«Io indagato per la conferenza di Abu Dhabi»- Corriere.it


Il segretario di Italia viva lo rende noto nel suo ultimo libro «Controcorrente»

Ancora guai giudiziari per Matteo Renzi. Poche ore dopo l’annuncio dell’indagine della procura di Roma per finanziamento illecito, che lo vede coinvolto insieme al manager Lucio Presta, un’altra rivelazione: il leader di Italia Viva è indagato dalla procura di Firenze per emissione di fatture per operazioni inesistenti in relazione al compenso ricevuto per una conferenza ad Abu Dhabi. È lo stesso Renzi a darne notizia nel suo libro «Controcorrente». Secondo quanto riporta l’Ansa, l’ex premier sarebbe indagato in concorso con Carlo Torino, titolare di una società di Portici (Napoli), la Carlo Torino e associati, che avrebbe fatto da tramite per la ricezione del compenso.
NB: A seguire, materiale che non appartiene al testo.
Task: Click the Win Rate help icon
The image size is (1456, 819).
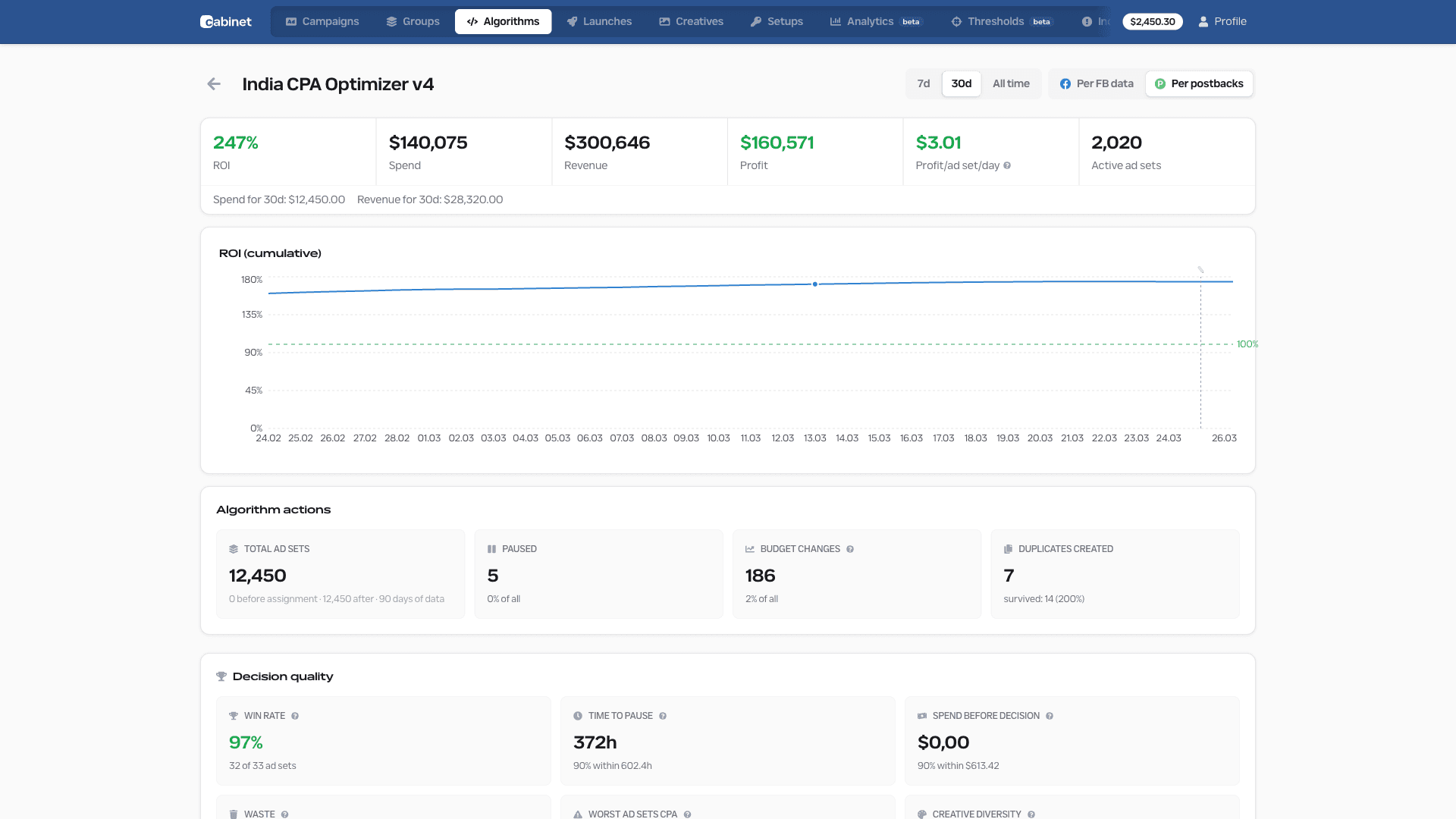Action: tap(295, 716)
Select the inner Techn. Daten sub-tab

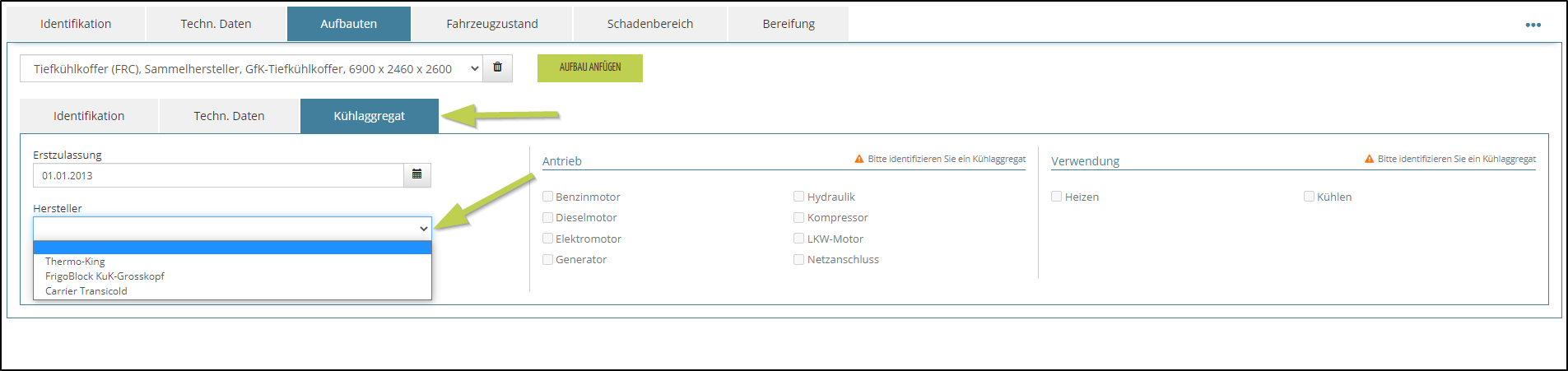229,116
L’inchiesta sarebbe nata a seguito di una segnalazione della Uif, l’Unità di prevenzione antiriciclaggio, che avrebbe indicato movimenti di denaro poco chiari sul conto corrente della società campana. E dalla procura di Firenze, e in particolare dall’inchiesta sulla Fondazione Open, sarebbero partiti poi gli accertamenti da cui è nata l’inchiesta della procura di Roma che vede indagati Renzi e Lucio Presta per finanziamento illecito . Al centro dell’inchiesta ci sarebbero 700 mila euro versati da Presta a Renzi tra il 2018 e il 2019, più della metà per la realizzazione del documentario tv «Firenze secondo me»: secondo gli inquirenti si tratterebbe di contributi indebiti, versati a un esponente politico sotto forma di rimborsi e operazioni in realtà inesistenti.